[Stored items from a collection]
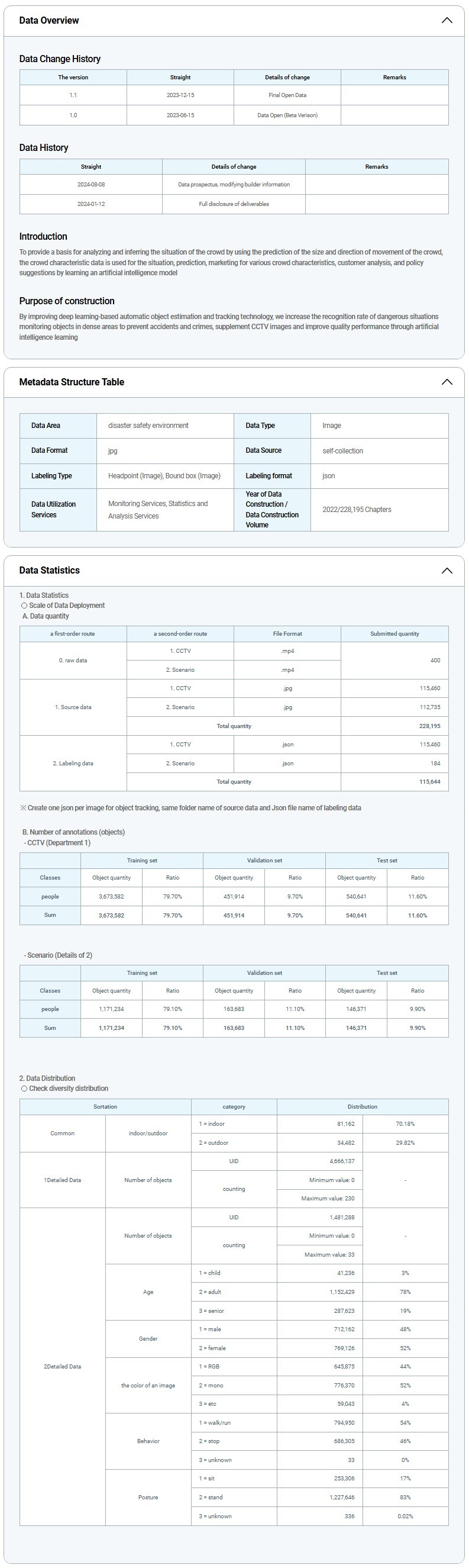Screen dimensions: 469x1568
Task: Click the circle bullet beside Scale of Data Deployment
Action: click(24, 606)
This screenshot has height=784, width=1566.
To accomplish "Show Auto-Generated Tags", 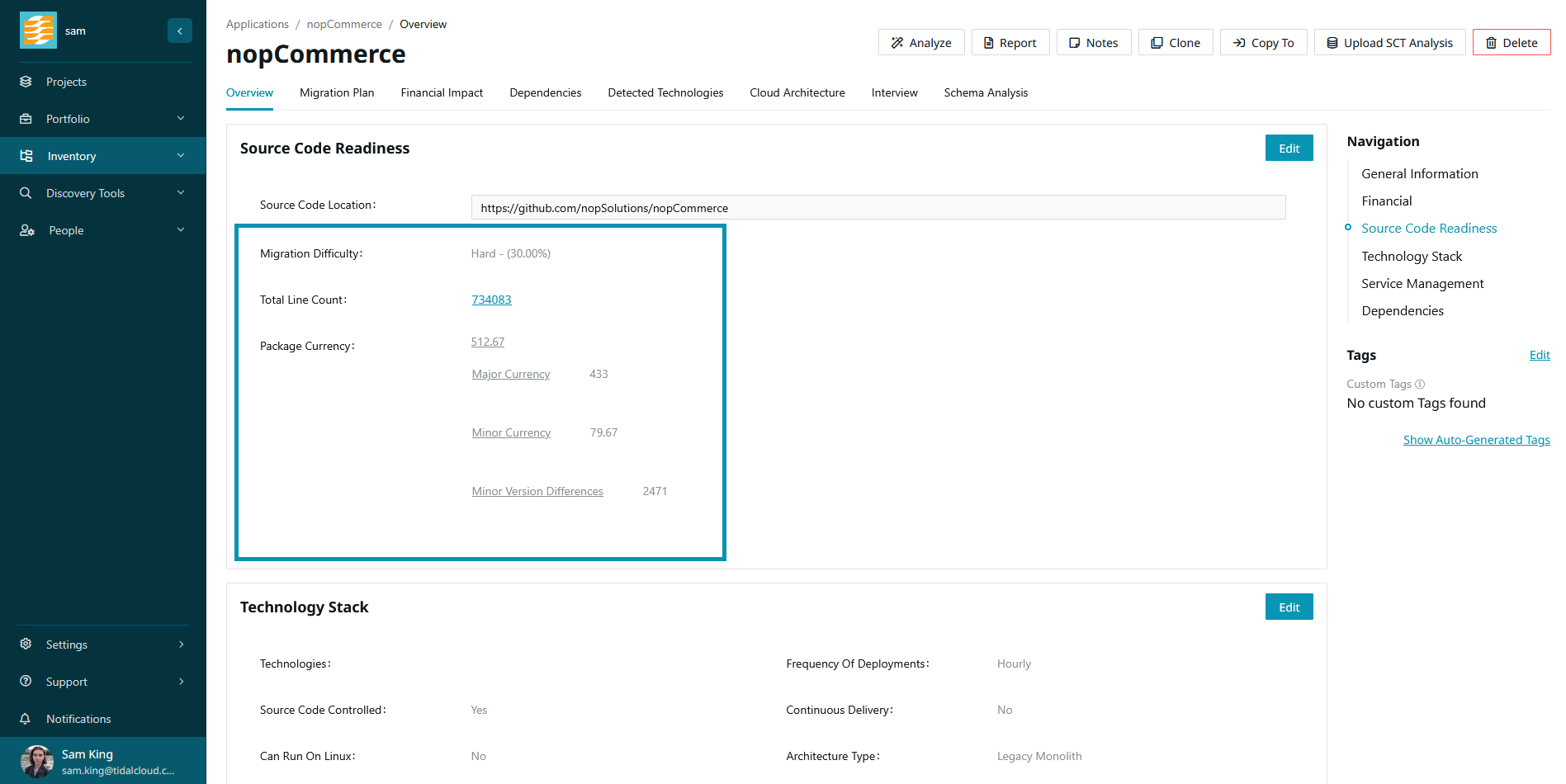I will (1476, 440).
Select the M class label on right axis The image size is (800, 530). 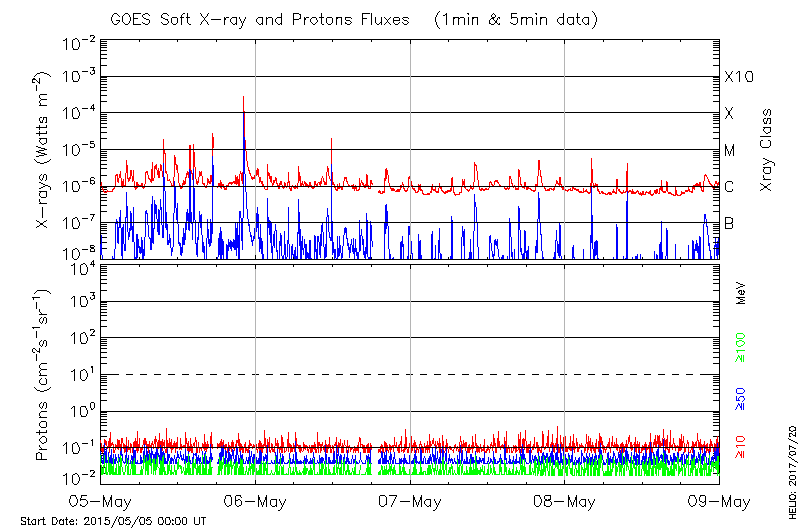(x=730, y=150)
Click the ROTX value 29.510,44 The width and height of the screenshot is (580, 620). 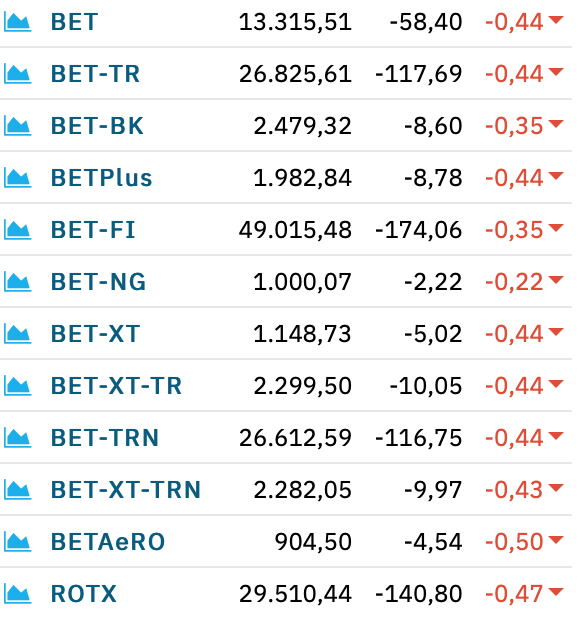tap(295, 594)
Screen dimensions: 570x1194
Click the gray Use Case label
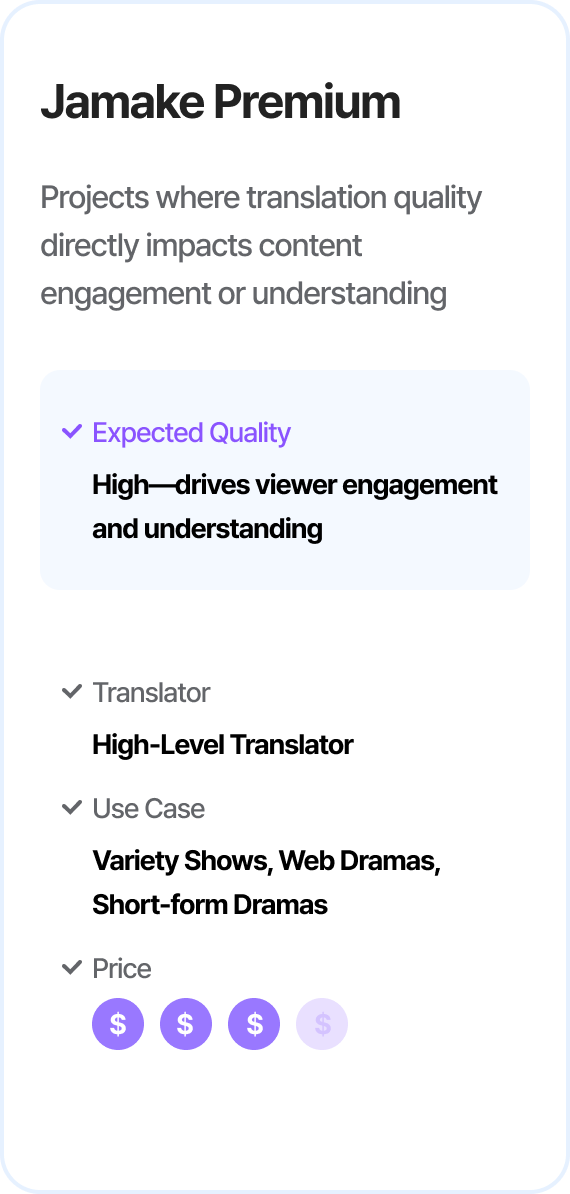pyautogui.click(x=148, y=808)
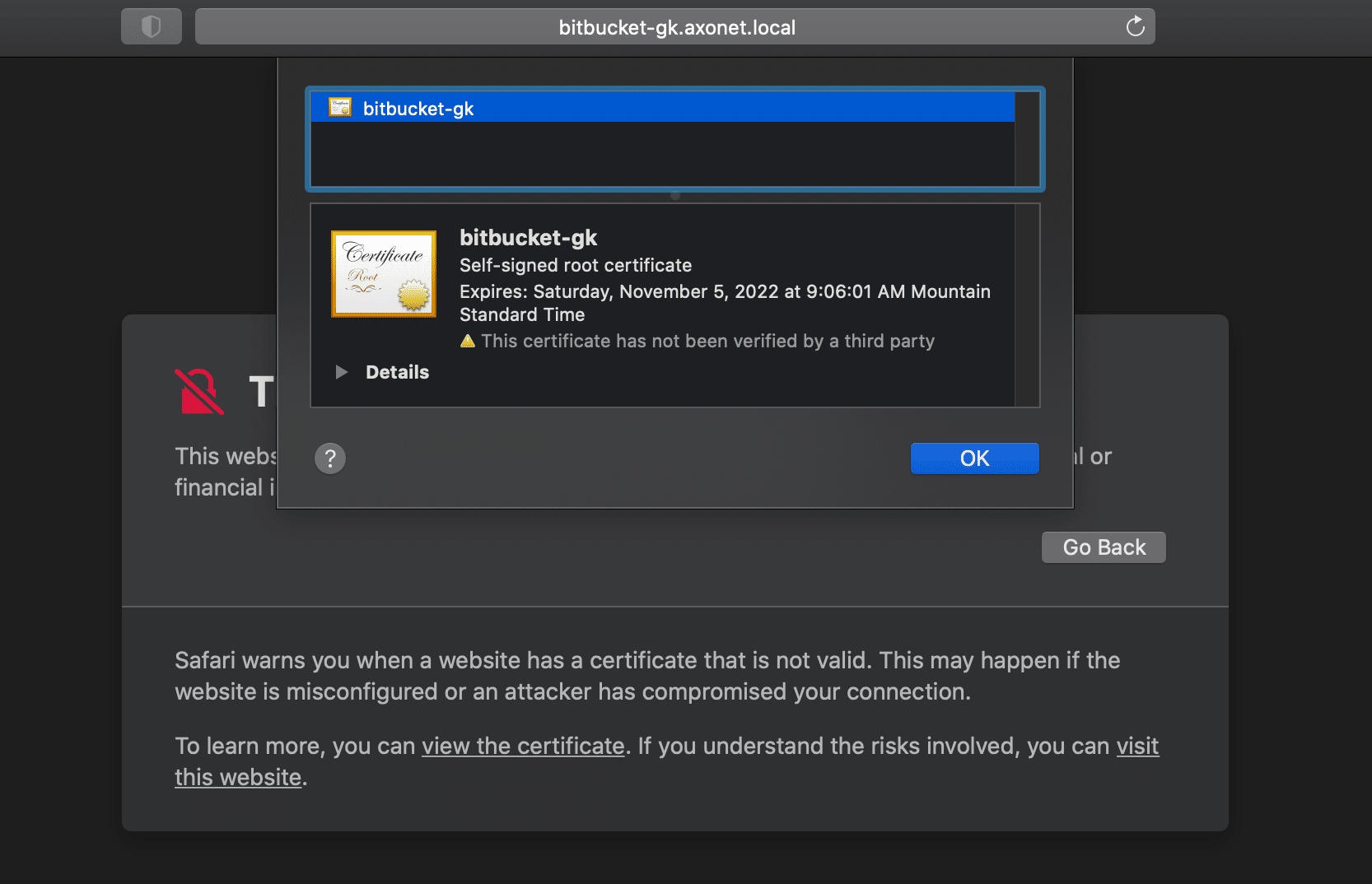Click the privacy report shield icon

click(151, 27)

- **What the task requires**
With pictures left out, repeat exactly the lines from the line bearing "Screen dimensions: 570x1194" through the final line of the records above.

- **Task result**
Screen dimensions: 570x1194
Click the gray Use Case label
pyautogui.click(x=148, y=808)
Click the privacy report shield icon

click(151, 27)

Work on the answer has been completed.